Bundesforschungsministerium sorgt für Jubel in Halle und Thalheim "Solarvalley Mitteldeutschland" ist Spitzencluster: Millionenförderung für mitteldeutsche Solarbranche

(02.09.2008) (ots) - "Solarvalley Mitteldeutschland" hat es geschafft. Das gemeinsame Projekt der Länder Sachsen, Thüringen und Sachsen-Anhalt (federführend) gehört zu den fünf Siegern der ersten Runde des Spitzenclusterwettbewerbs des Bundesforschungsministeriums. Damit verbunden sind Forschungsgelder in Höhe von insgesamt rund 40 Millionen Euro in den kommenden fünf Jahren. Die Jury würdigte mit ihrer Entscheidung die mitteldeutsche Solarindustrie für deren beispielhaften Brückenschlag zwischen Wirtschaft und Wissenschaft. 29 Unternehmen sowie 14 Forschungseinrichtungen - darunter das im Aufbau befindliche Fraunhofer-Center für Silizium-Photovoltaik CSP in Halle - haben sich zum "Solarvalley Mitteldeutschland" zusammengeschlossen, um ihre Potentiale zu bündeln. Bundesweit hatten sich 38 Projekte um das Gütesiegel "Spitzencluster" beworben.

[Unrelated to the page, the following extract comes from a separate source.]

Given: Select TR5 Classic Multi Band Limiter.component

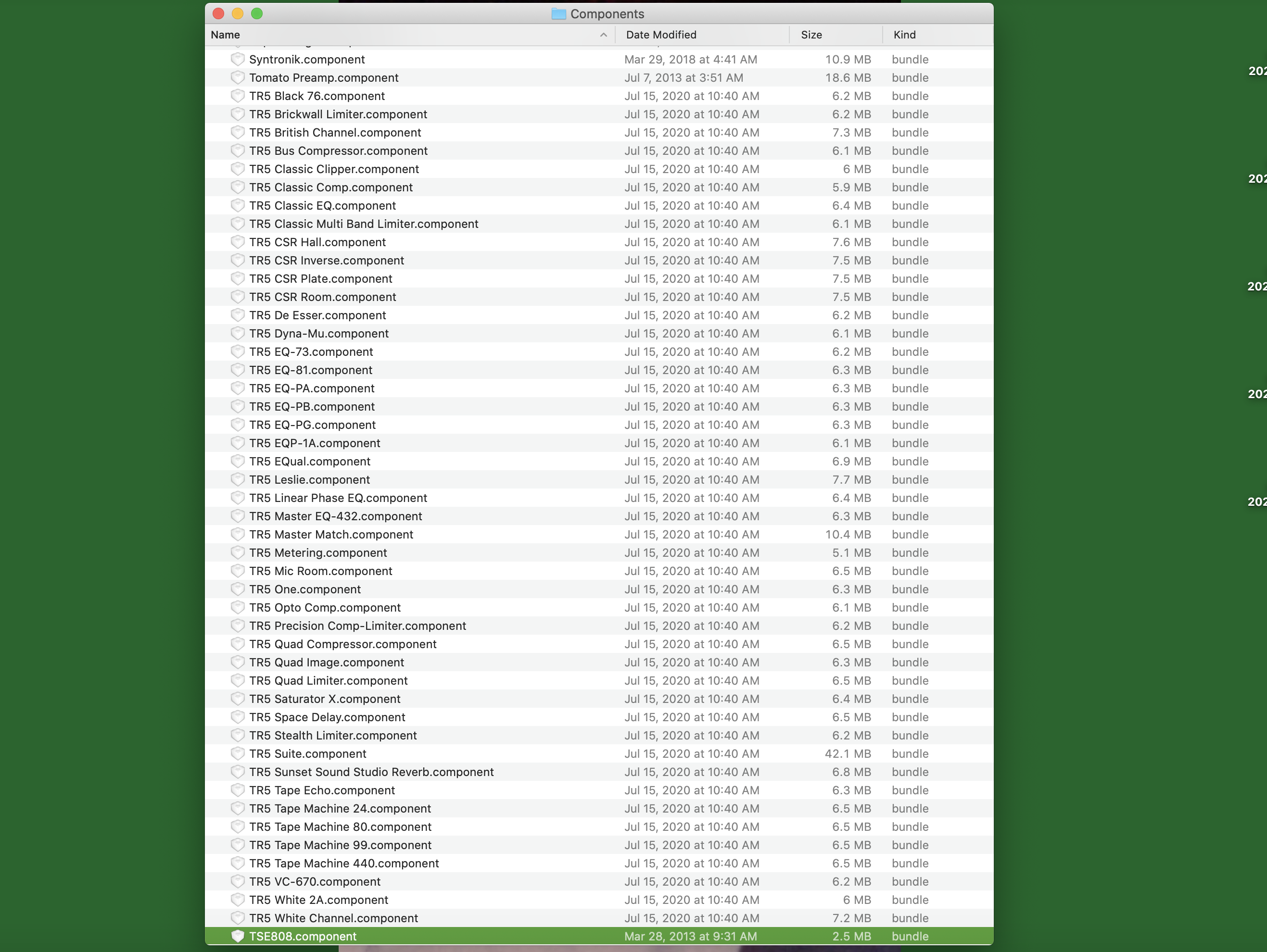Looking at the screenshot, I should pyautogui.click(x=363, y=224).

"Die Auszeichnung als Spitzencluster gibt der ohnehin schon rasanten Entwicklung der Solarindustrie in Mitteldeutschland neue Dynamik", freute sich Wirtschaftsminister Dr. Reiner Haseloff. "Für ein langfristiges Wachstum der Branche sind ständige Impulse aus Wissenschaft und Forschung notwendig. Die Forschungsgelder aus dem Spitzenclusterwettbewerb werden dazu beitragen, die Spitzenstellung der deutschen Solarunternehmen sowie deren Sitze in Mitteldeutschland zu festigen. Sachsen-Anhalt hat sich sehr früh zur Solarbranche bekannt und Unternehmen sowie Forschungseinrichtungen unterstützt. Diese Investitionen zahlen sich jetzt aus - die geförderten Unternehmen wachsen, neue kommen hinzu."

Mitteldeutschland ist bereits jetzt eine der weltweit führenden Solarregionen. Zwei Drittel der deutschen Solarproduktionsfirmen haben dort ihren Sitz - sie stellen 80 Prozent der deutschen und 16 Prozent der weltweit produzierten Solarzellen her. Der Kern des "Solarvalley liegt im Raum Halle-Bitterfeld. Allein in Sachsen-Anhalt wird jede zehnte weltweit hergestellte Solarzelle produziert. Mit der Q-Cells AG hat der weltgrößte Solarzellen-Produzent seinen Standort in Bitterfeld-Wolfen. Ende 2007 waren in Sachsen-Anhalt insgesamt zehn Solarunternehmen mit rund 3.000 Beschäftigten ausgewiesen.